(Item coordinate data)

★ ★ ★

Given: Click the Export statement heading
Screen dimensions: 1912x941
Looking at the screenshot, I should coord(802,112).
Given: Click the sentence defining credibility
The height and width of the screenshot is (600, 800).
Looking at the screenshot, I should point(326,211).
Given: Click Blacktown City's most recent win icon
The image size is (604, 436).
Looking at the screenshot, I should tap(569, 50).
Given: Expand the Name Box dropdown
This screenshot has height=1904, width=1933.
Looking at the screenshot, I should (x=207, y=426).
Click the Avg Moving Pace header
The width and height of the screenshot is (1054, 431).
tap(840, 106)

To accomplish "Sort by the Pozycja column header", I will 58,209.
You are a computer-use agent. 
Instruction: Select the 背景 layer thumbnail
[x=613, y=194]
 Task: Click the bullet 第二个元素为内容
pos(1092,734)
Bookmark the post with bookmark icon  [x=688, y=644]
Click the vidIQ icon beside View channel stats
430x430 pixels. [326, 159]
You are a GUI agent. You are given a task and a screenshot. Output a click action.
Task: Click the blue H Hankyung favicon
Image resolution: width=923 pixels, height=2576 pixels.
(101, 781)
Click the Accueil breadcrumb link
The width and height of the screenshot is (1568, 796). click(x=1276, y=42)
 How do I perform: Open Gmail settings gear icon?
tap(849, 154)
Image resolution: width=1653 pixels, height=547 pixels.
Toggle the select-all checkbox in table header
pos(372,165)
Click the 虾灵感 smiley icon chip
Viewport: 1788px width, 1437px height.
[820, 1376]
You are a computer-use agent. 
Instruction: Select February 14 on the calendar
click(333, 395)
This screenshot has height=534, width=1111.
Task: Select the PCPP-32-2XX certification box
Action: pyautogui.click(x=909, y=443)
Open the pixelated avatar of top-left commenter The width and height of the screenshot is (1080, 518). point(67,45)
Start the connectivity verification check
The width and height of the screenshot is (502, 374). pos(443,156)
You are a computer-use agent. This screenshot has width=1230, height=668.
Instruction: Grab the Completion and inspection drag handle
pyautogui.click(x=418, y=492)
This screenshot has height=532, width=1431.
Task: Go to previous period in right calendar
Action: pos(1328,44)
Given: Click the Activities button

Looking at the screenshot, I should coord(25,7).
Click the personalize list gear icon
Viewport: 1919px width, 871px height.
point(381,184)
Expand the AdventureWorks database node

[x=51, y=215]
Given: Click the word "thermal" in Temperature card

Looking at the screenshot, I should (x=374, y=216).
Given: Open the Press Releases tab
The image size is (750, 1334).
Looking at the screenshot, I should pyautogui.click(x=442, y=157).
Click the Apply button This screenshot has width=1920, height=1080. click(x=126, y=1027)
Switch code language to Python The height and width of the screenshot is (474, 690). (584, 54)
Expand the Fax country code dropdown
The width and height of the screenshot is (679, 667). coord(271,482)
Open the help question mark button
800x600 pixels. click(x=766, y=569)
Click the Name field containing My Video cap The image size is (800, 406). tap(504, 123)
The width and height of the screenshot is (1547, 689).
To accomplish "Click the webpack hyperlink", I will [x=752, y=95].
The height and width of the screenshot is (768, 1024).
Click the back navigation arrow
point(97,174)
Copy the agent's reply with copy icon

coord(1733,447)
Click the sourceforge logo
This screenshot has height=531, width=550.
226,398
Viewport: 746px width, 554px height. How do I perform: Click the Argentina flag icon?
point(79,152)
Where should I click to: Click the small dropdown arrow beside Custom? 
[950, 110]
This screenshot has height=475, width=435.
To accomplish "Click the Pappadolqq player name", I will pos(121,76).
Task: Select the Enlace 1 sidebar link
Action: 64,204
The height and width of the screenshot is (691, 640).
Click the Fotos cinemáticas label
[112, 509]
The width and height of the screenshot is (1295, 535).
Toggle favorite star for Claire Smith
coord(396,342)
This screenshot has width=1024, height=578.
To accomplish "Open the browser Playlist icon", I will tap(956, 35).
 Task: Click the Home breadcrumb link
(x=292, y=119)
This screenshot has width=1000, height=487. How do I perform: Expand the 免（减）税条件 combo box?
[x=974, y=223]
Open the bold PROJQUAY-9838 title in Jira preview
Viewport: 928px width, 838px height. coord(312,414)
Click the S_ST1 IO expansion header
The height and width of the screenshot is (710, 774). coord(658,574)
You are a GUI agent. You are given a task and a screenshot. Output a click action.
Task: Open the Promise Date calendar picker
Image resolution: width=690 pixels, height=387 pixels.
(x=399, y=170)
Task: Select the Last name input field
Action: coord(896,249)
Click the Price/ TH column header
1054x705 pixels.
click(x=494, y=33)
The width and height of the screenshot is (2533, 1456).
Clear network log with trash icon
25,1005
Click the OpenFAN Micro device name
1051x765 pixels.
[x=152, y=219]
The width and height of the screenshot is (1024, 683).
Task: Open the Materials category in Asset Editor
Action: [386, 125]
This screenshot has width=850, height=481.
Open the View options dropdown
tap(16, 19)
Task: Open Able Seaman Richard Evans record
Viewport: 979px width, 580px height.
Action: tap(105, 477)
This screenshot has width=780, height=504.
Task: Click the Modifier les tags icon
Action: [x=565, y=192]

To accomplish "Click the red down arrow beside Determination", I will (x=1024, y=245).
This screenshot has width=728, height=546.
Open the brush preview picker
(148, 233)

★ ★ ★

Copy out, word for word, the part of the listing above that opens with the line containing "Start the connectivity verification check" and closes with the line containing "Action: 64,204", both of those lines included.

Exercise result:
Start the connectivity verification check
The width and height of the screenshot is (502, 374). pos(443,156)
You are a computer-use agent. This screenshot has width=1230, height=668.
Instruction: Grab the Completion and inspection drag handle
pyautogui.click(x=418, y=492)
This screenshot has height=532, width=1431.
Task: Go to previous period in right calendar
Action: pos(1328,44)
Given: Click the Activities button

Looking at the screenshot, I should coord(25,7).
Click the personalize list gear icon
Viewport: 1919px width, 871px height.
point(381,184)
Expand the AdventureWorks database node

[x=51, y=215]
Given: Click the word "thermal" in Temperature card

Looking at the screenshot, I should (x=374, y=216).
Given: Open the Press Releases tab
The image size is (750, 1334).
Looking at the screenshot, I should pyautogui.click(x=442, y=157).
Click the Apply button This screenshot has width=1920, height=1080. click(x=126, y=1027)
Switch code language to Python The height and width of the screenshot is (474, 690). (584, 54)
Expand the Fax country code dropdown
The width and height of the screenshot is (679, 667). coord(271,482)
Open the help question mark button
800x600 pixels. click(x=766, y=569)
Click the Name field containing My Video cap The image size is (800, 406). tap(504, 123)
The width and height of the screenshot is (1547, 689).
To accomplish "Click the webpack hyperlink", I will [x=752, y=95].
The height and width of the screenshot is (768, 1024).
Click the back navigation arrow
point(97,174)
Copy the agent's reply with copy icon

coord(1733,447)
Click the sourceforge logo
This screenshot has height=531, width=550.
226,398
Viewport: 746px width, 554px height. How do I perform: Click the Argentina flag icon?
point(79,152)
Where should I click to: Click the small dropdown arrow beside Custom? 
[950, 110]
This screenshot has height=475, width=435.
To accomplish "Click the Pappadolqq player name", I will pos(121,76).
Task: Select the Enlace 1 sidebar link
Action: 64,204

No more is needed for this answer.